Secondo questo concetto di non confusa unione, confessiamo la santa Vergine «Madre di Dio», perché il Dio Verbo si è incarnato e si è fatto uomo e per questo concepimento ha unito a sé il Tempio preso da lei. Circa le espressioni che gli Evangelisti e gli Apostoli riferiscono al Signore, sappiamo che quegli uomini, che parlavano di Dio, alcune le hanno considerate in comune, riferendole all’unico

prosopon, altre invece le hanno divise, riferendole alle due nature. Ci hanno perciò trasmesso quelle degne di Dio secondo la divinità di Cristo, e quelle umili, secondo la sua umanità.


[1] Il passo mostra in tutta evidenza come Cirillo assimili hypostasis a prosopon. Invece Nestorio e i vescovi antiocheni si erano formati alla cristologia di Teodoro di Mopsuestia, per il quale «la parola (hypostasis) non è sinonimo di prosopon» (cf.
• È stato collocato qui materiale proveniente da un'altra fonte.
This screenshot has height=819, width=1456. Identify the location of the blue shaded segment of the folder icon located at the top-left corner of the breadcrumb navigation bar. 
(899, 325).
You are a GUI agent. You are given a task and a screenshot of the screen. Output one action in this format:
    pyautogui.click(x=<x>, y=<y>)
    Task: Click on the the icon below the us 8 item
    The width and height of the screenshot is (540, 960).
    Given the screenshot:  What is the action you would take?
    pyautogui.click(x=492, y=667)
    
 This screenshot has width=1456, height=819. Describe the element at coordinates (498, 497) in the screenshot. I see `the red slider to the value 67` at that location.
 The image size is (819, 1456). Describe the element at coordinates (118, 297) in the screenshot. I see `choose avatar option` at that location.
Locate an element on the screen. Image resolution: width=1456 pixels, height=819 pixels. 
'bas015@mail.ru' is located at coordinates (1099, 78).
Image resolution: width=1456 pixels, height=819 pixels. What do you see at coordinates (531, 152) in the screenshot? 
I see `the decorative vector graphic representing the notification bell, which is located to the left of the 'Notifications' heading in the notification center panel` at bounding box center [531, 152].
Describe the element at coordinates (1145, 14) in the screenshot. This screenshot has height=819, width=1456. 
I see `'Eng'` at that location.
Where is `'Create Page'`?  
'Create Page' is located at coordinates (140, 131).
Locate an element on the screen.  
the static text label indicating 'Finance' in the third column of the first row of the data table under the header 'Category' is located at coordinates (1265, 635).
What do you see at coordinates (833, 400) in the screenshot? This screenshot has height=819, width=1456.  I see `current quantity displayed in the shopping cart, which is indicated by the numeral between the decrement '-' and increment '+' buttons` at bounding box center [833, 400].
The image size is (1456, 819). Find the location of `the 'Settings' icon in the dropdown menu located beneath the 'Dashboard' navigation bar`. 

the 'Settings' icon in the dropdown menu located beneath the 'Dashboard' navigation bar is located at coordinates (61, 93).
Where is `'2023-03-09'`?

Galtier, L’«unio secundum hypostasim»…, cit., p. 381 e nota 6).

[2] Questa formula di fede, stipulata nel 433, fu il frutto di una non semplice mediazione, guidata da Acacio di Berea e da Paolo di Emesa. Mediazione tra le tradizioni antiochena e alessandrina, tra Giovanni di Antiochia e Cirillo di Alessandria. Come ogni mediazione il testo lasciò non pienamente soddisfatte tutte le parti e quindi la diatriba suscitata da Nestorio covò a lungo sotto la cenere.